Watanabe, who was born in Tokyo, graduated from the Literature Department, School of French Studies of the University of Tokyo in 1955. After getting his Ph.D at the same university, he became a lecturer at Rikkyo University's General Education Department in 1960, and an assistant professor in 1963. In 1965, he became an assistant professor at the School of French Literature of the same university and in 1970 a full professor. From 1981 to 1983, he was the dean of the Literature Department. After his retirement in 1997, he was named professor emeritus.

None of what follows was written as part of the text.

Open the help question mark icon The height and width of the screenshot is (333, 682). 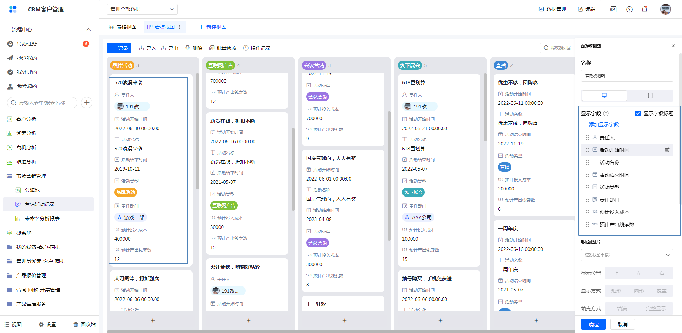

His wife, Hitomi, is the eldest daughter of Shūichi Sakō, a diplomat. Watanabe died at the age of 81 from sepsis in December 2013.

==Awards==
- Kamei Katsu Award (1982) for his book about Kunio Kishida.

==Writings==
- 神話への反抗（思潮社, 1968）
- ドレフュス事件|ドレーフュス事件 政治体験から文学創造への道程（筑摩書房, 1972）
- 文化革命と知識人（第三文明社, 1972）
- 近代日本の知識人（筑摩書房, 1976）
- フランス文壇史（朝日選書, 1976）
- 西欧逍遥』（講談社, 1978）
- 岸田国士論』（岩波書店, 1982）
- ナショナリズムの両義性 若い友人への手紙（人文書院, 1984）
- 林達夫とその時代,（岩波書店, 1988）
- 故郷論』（筑摩書房, 1992）
- フランスの誘惑 近代日本精神史試論,（岩波書店, 1995）
- 〈他者〉としての朝鮮 文学的考察,（岩波書店, 2003）
- 中島敦論（みすず書房, 2005）
- 武田泰淳と竹内好（みすず書房, 2010）

==Translations==
- Guillaume Apollinaire Complete Works, (first volume with Shintaro Suzuki), (Books Kinokuniya, 1959)
- Pierre Miquel, L' Affaire Dreyfus, Hakusuisha, 1960
- Simone Weil, Writings, (Shunjūsha, 1967- 1968）
- Michel Foucault, The Order of Things, (with Akira Sasaki Shinchosha, 1974)
- Georges Bernanos, Writings, Vol. 2, Les grands cimetières sous la lune, (Shunjūsha, 1977)
- Simone Weil, Philosophy Lectures, (with Takanori Kawamura, Jimbunshoin, 1981)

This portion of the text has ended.